Release: 2.0.9.108 (Canary) 2024-10-03

In Docker you can normally specify the time zone, at least I can with all the containers I run although I use Podman but I’m sure Docker has this also.

For the stuck job, this is what Duplicati files are in use:
image
image

No disk activity
image

CPU - machine has 4 cores

From Process Explorer


What does View → System Information → I/O show for I/O and Disk (which likely differ)?

image
image

Thanks. That seems (to me) pretty conclusive that it’s not just Windows File Caching.

The only other tool I can think of short of a debugger is Sysinternals Process Monitor.
I’m not counting on it, since it “looks” like there’s no I/O, and it won’t show CPU detail.

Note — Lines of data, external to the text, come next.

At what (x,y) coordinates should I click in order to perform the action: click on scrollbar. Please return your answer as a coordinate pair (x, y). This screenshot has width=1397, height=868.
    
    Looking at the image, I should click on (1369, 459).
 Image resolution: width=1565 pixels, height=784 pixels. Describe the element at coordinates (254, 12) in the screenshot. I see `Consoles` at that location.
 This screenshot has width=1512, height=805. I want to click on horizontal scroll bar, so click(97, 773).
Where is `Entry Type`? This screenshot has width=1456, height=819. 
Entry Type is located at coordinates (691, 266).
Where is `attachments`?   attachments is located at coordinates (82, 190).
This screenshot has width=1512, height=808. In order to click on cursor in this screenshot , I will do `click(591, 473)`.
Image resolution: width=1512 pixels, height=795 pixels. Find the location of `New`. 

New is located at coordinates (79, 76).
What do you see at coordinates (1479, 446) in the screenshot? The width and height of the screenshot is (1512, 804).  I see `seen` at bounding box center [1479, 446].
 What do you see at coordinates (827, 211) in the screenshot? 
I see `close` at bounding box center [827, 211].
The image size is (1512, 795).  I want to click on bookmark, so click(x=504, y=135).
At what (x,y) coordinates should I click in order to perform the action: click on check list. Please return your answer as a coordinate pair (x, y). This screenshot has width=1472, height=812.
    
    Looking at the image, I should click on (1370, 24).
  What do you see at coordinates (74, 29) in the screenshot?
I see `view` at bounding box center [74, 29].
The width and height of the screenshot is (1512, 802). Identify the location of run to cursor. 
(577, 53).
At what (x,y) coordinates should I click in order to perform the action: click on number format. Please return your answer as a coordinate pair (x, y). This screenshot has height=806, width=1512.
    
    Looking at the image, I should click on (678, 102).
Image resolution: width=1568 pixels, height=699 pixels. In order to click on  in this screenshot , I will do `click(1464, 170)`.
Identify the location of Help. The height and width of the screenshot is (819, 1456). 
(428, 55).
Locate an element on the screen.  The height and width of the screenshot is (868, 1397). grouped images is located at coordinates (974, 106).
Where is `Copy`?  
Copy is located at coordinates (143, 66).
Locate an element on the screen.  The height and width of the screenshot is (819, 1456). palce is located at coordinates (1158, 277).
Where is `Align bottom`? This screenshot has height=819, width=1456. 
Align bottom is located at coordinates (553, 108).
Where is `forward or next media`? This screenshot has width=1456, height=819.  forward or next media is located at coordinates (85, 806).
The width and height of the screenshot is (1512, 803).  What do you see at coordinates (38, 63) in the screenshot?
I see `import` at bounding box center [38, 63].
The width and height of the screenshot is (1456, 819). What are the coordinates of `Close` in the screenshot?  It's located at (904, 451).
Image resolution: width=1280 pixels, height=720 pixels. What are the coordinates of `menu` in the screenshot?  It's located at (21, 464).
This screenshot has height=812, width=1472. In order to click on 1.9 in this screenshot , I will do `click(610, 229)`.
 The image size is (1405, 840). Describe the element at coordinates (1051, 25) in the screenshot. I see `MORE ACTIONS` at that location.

I’m hoping you already ran About → Show log → Live → Profiling to look for its clues.
Problem with that is that the focus is on the SQL, and newly found slowdown was not:

Blog post: Speeding up inner workings of DoCompact() by up to 1000x

Maybe someone more familiar with compact could tell if your slowdown is in that spot.

Was grabbing the output from an earlier Process Monitor when I saw that it finally completed:

As you can see it ran it again once it caught up the other missed backups, so all is still well.

Here’s the output from Process Monitor in case it helps: Logfile.CSV - Pastebin.com

That problem would occur if you have a lot of remote files (maybe thousands) but the slowdown (prior to the fix) would cause the slowdown to grow exponentially with an increase in the remote files. It only happens during the compacting phase, so if you have a lot of files at the destination, this is likely it.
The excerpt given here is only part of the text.